Sejarah mencatat bahwa karya-karya seni kreatif berkembang di Firenze waktu itu karena gereja tak saja mengambil satu desain dari seorang arsitek, tetapi secara cermat ikut mengontrol dengan memilih bahan dan jenis patungnya. Para pengusaha yang sedang tumbuh di Firenze waktu itu memberi ruang bagi karya kreatif dengan menyediakan hadiah bagi orang kreatif, serta ikut mengoleksi karya kreatif itu sehingga semua jadi satu kehidupan yang tumbuh bersama-sama. Jaringan kurator dan jaringan pengkritik seni dikembangkan.

Pelajaran yang bisa dipetik dari kasus Firenze ini adalah adanya dukungan bagi orang-orang yang menemukan cara-cara baru, ilmu-ilmu baru, untuk membentuk konstruksi.

Sandek dan poros maritim

Kita mempunyai sejumlah kearifan tradisional, tetapi kita tidak pernah mencoba mereartikulasikannya secara baru untuk mampu kompetitif dan menjawab tantangan zaman. Sering kita bicara mengenai kearifan tradisional, tetapi sering pula berhenti di dalam arkaisme itu sendiri. Yang diperlukan bukan historisisme, bukan mengagumi Majapahit atau Sriwijaya.

Kita tahu bahwa perahu nirmotor tercepat sepanjang sejarah umat manusia adalah perahu sandek dari Mandar. Kita tentu tak ingin memuja terus-menerus dan memfosilkan sandek di dalam mesin waktu bahwa seolah-olah kita hanya memuja sandek sebagai perahu nirmotor tercepat di muka bumi. Yang ingin dilakukan di dalam proses menemukan kembali domain simbol baru adalah bagaimana teknik perkapalan bernama sandek diteliti dikembangkan jadi satu ilmu baru sehingga tersedia cara baru memasuki apa yang disebut dengan poros maritim dunia itu.

Bakat genetik orang Indonesia dalam karya kreatif tidak perlu diragukan. Kita ditakdirkan sebagai sebuah bangsa dengan variasi genetik luar biasa. Bangsa Indonesia memiliki multiple intelegensia yang menakjubkan. Barangkali jika Howard Gardner bicara tentang tujuh jenis intelegensia, bibit-bibitnya yang luar biasa tersua di Indonesia. Kalau begitu, di mana masalahnya, mengapa orang kreatif di Indonesia tidak menemukan proses perwujudan eksistensialnya?

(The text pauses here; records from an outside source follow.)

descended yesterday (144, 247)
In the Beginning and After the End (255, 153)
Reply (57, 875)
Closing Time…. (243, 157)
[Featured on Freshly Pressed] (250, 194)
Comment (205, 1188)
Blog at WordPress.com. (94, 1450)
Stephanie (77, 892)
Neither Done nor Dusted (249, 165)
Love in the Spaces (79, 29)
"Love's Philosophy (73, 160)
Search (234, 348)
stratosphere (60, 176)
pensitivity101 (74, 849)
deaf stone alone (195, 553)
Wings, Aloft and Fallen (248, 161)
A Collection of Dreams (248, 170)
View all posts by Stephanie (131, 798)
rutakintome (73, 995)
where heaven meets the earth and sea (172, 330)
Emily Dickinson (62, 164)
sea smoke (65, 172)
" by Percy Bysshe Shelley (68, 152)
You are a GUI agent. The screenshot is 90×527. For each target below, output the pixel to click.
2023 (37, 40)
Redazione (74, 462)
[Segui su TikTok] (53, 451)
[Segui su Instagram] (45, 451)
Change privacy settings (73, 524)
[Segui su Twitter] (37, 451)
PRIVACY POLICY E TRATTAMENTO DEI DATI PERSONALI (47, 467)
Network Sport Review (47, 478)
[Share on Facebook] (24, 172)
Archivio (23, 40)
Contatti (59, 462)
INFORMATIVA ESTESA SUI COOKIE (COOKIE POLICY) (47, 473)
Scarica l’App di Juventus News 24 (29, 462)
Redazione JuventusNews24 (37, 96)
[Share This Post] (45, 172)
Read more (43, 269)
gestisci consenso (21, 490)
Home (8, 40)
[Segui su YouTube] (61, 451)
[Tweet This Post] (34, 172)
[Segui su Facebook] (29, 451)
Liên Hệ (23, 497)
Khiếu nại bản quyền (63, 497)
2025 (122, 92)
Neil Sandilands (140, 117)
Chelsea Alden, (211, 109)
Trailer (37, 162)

Barangkali masalahnya ada dalam sistem pendidikan kita. Kita terlalu menekankan pembelajaran yang sifatnya kelas, yang mengukur semua manusia atas satu jenis kecerdasan tertentu. Dulu orang dikatakan pintar apabila nilai Matematika dan IPA-nya tinggi. Kalau ingin beradab, masuk jurusan IPA. Kalau kurang dari itu, masuk IPS. Kalau masih kurang, masuk jurusan Bahasa. Ternyata kita temukan sekarang bahwa setiap intelegensia, kalau dikembangkan secara baik dalam edukasi, akan memberi kontribusi yang sama terhadap total faktor produktivitas kita. Devisa Brasil dan Argentina sekarang banyak disumbangkan oleh ekspor para pemain sepak bola.

Mestinya setiap jenis intelegensia dikembangkan sedemikian rupa sehingga bisa melahirkan orang-orang dengan karakter sendiri-sendiri dan menjadi kreatif dalam bidang intelegensia masing-masing. Karena itu, ke depan kurikulum di sekolah dibatasi saja dengan memberi ruang bagi pilihan yang berbasis personal preferences.

Dengan begitu, setiap orang punya ruang mengenali dirinya dan, dengan itu, dia betul-betul bisa mengembangkan kreativitas sesuai dengan preferensi intelegensianya.